La pressione mediatica però è cieca e, come dimostrano altri casi, non si accorge di alcune tematiche che andrebbero sottolineate con maggior convinzione. Partiamo dalla questione dei consumi – tutti, a partire da quelli alimentari per terminare con quello del suolo – e sulla necessità di ridurli.
Oggi, sul banco degli imputati, tra le abitudini più scorrette della nostra epoca c’è il consumo di carne, considerato tra i maggiori responsabili dell’inquinamento (in primis per la produzione di anidride carbonica, a sua volta responsabile dell’effetto serra) e della sottrazione di terreni, sia per creare pascoli, sia per coltivare cereali che devono alimentare il bestiame. E allora ci vengono proposte scelte e stili di vita alternativi. Si pensi alla scelta vegetariana e a quella vegana.

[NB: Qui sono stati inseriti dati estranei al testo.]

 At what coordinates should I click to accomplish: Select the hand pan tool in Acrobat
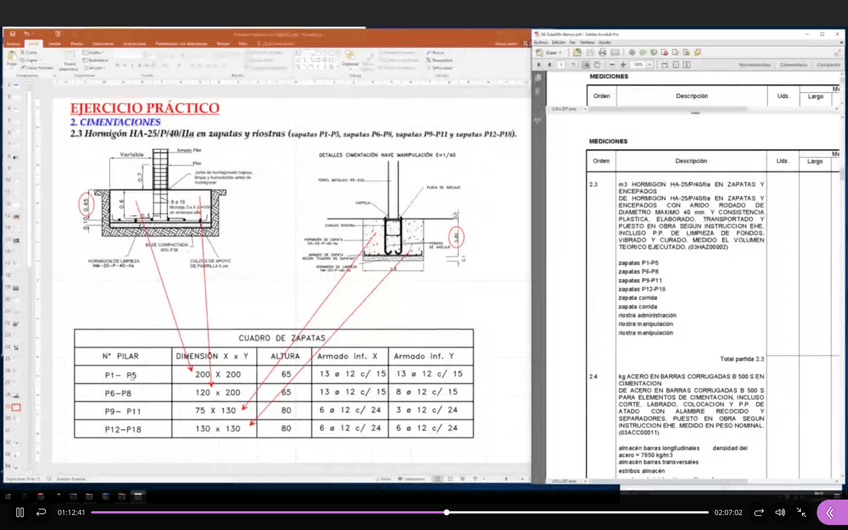[598, 64]
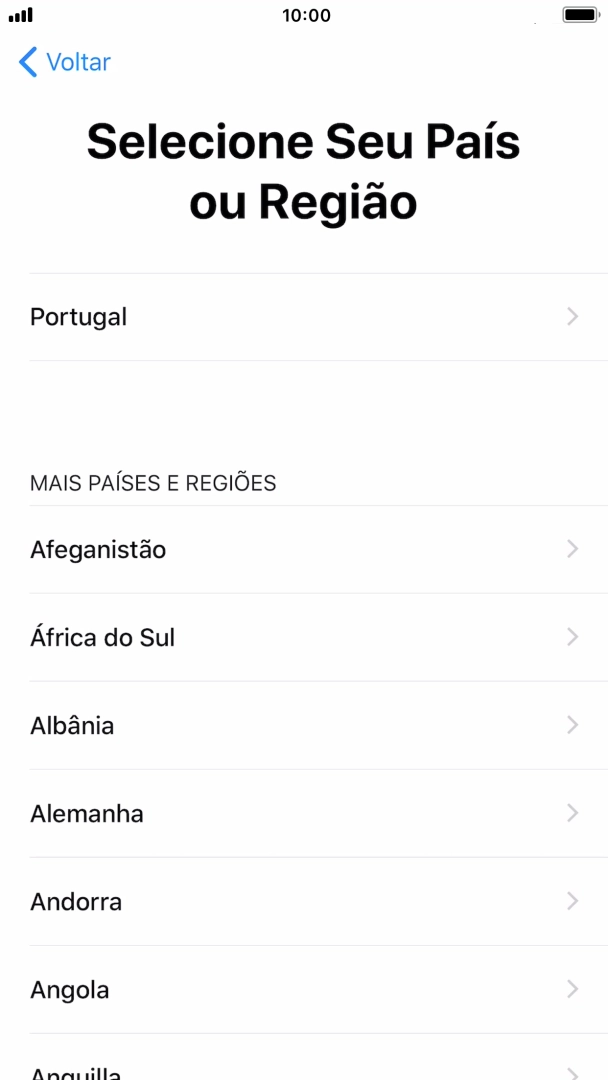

La scienza dimostra che l’industria che le supporta non è meno responsabile dei danni che subisce l’ambiente di quella che alimenta noi carnivori. È evidentemente una questione di numeri, in un caso come nell’altro: siamo oltre sette miliardi e siamo destinati a crescere. A meno che non si voglia ipotizzare lo sterminio della popolazione mondiale, le soluzioni vanno cercate altrove. Non è neppure una soluzione convertirsi a un’alimentazione diversa: la scienza, sempre lei, dimostra che produrre un chilogrammo di gamberetti costa – in termini di inquinamento – quattro volte la produzione di un chilo di carne. Senza pensare ai 20 chili di catture accessorie, assolutamente sprecate, correlate alla cattura del solito quantitativo di gamberetti selvaggi. C’è già chi propone di produrre in laboratorio anche loro, i gamberetti. Di questo nessuno parla per la cecità ideologica che contraddistingue i nostri tempi. Ricchi di slogan ma poveri dal punto di vista ideale.
La nostra comunità non è priva di contraddizioni mediatiche. Tutti gli anni vengono pubblicati gli interessanti studi dell’Università di Urbino che segue il trend degli incidenti legati alla caccia. Anche quest’anno il numero è in calo: al netto di eventi causati da malori, cadute, atti intenzionali o episodi di bracconaggio, nella stagione venatoria 2019-2020 si sono verificati 78 incidenti di caccia, con 18 vittime. La conclusione dello studio è netta: la caccia non è tra le attività più pericolose.
Vero, ma il punto non è questo. Vanno infatti considerati i 4 feriti che niente avevano a che fare con una battuta di caccia e, soprattutto, va completamente ribaltato il messaggio. Non dobbiamo più proporci come quelli meno peggio, perché nella caccia ci sono elementi ben più premianti che non il fatto che sia un’attività meno insicura, per dire, dell’alpinismo.